И хотя юмор гравюры сам по себе не слишком хорошего вкуса, оправданием столь неожиданному сюжету служит идея политическая. Под Гулливером подразумевалась Англия, спасшая себя тоже не совсем пристойным способом — признанием Ганноверской династии и поддержкой министра-взяточника Уолпола. Вполне вероятно, что замысел иллюстрации не принадлежал самому Хогарту — слишком уж запутана была аллегория. Но все же это была первая политическая карикатура Хогарта.

Сам же он по-прежнему далек от того, чтобы понимать собственные устремления, он озабочен заработками и жизненной суетой.
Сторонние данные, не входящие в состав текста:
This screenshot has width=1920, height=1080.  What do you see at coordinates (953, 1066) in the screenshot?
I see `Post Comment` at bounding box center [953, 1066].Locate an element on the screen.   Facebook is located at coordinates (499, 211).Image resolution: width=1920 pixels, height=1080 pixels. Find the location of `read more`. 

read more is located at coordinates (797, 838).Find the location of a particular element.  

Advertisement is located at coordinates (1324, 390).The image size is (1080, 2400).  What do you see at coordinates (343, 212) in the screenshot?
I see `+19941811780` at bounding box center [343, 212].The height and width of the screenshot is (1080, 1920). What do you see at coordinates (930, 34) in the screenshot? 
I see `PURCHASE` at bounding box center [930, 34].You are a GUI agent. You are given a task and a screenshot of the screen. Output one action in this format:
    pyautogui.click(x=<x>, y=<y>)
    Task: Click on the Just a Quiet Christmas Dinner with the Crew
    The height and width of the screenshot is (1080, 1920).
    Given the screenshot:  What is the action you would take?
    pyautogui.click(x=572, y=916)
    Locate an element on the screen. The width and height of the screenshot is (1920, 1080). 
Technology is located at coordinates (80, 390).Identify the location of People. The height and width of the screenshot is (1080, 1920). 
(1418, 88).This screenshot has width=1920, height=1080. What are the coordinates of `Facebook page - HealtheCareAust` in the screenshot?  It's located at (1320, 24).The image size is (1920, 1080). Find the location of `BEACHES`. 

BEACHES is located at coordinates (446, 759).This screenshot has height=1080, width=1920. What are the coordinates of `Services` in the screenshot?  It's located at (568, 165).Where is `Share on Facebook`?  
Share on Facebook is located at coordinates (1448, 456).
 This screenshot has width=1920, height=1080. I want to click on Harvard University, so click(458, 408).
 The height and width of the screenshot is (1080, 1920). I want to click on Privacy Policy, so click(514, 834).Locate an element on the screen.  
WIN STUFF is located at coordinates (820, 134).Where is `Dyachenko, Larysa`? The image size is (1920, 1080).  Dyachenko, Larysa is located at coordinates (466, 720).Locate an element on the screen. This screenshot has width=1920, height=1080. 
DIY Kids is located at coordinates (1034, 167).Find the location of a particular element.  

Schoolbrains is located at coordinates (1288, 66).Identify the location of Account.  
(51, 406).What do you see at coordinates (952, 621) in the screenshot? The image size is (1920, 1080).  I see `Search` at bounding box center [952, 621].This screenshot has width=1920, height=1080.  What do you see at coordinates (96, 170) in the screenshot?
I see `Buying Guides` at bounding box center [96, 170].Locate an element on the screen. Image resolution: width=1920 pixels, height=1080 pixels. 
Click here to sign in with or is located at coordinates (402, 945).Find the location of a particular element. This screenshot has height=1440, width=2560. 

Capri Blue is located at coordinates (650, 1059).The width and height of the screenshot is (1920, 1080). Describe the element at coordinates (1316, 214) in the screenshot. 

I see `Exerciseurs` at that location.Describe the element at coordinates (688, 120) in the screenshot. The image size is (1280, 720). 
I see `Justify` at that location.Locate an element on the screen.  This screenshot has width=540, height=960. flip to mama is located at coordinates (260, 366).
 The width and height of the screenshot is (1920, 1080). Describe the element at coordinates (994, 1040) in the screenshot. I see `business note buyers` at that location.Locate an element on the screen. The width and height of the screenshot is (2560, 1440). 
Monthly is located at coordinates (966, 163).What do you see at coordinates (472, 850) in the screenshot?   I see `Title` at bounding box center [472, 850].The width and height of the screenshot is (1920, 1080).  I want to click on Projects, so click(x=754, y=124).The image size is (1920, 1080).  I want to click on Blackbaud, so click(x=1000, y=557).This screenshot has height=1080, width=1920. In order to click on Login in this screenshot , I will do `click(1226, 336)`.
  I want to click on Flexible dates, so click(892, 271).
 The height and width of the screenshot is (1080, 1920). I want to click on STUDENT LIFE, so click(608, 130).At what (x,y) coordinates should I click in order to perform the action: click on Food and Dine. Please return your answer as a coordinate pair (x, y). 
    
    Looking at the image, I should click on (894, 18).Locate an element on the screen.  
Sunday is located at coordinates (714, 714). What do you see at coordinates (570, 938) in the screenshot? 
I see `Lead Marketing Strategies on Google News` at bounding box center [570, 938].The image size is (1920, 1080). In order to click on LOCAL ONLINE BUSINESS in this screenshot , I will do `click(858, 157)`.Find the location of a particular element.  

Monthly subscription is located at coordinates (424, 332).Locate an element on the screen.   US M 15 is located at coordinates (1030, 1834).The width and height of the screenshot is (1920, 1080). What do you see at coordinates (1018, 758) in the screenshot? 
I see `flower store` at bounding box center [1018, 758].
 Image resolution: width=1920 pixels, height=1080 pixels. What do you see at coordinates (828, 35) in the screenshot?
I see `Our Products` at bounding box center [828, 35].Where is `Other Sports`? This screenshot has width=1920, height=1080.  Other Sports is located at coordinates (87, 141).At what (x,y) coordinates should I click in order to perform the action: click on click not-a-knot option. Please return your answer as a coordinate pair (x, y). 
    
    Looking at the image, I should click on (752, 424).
Давно замечено, что даже очень талантливые люди часто склонны добиваться успеха отнюдь не в той области, к которой предназначила их судьба; Хогарт не был исключением. Сказанное относится, впрочем, не столько к иллюстрациям, сколько к писанию больших, торжественных картин, подобных тем, которые возбуждали его воображёние еще в детстве. Обидно думать, что этот человек, умевший мыслить независимо и дерзко, потратил бездну времени на смертельно скучные картинки, давно забытые даже самыми искренними его почитателями. Где-то в глубине его оригинального и острого ума, на дне гордой и упрямой души прилипла банальная мыслишка, что только большая, написанная на многозначительный сюжет картина достойна называться искусством.

Если Хогарт и пробовал писать маслом до 1724 года, то есть до поступления к Торнхиллу, то об этом решительно ничего не известно. Надо полагать, что первые серьезные уроки живописи он получил именно от сэра Джеймса и что первые его опыты были вполне в духе учителя. Недаром же Торнхилл вскоре пригласил Хогарта помогать ему в работе над росписью одного особняка.

И вот Хогарт, глумившийся над Кентом, над застоявшимся, как старое болото, академическим искусством, пишет свои первые картины с утомительной традиционностью. Он скован вкусами времени, им самим осмеянными, и еще не подозревает, что здесь начинается незримая и ему неведомая трагедия его художнической судьбы.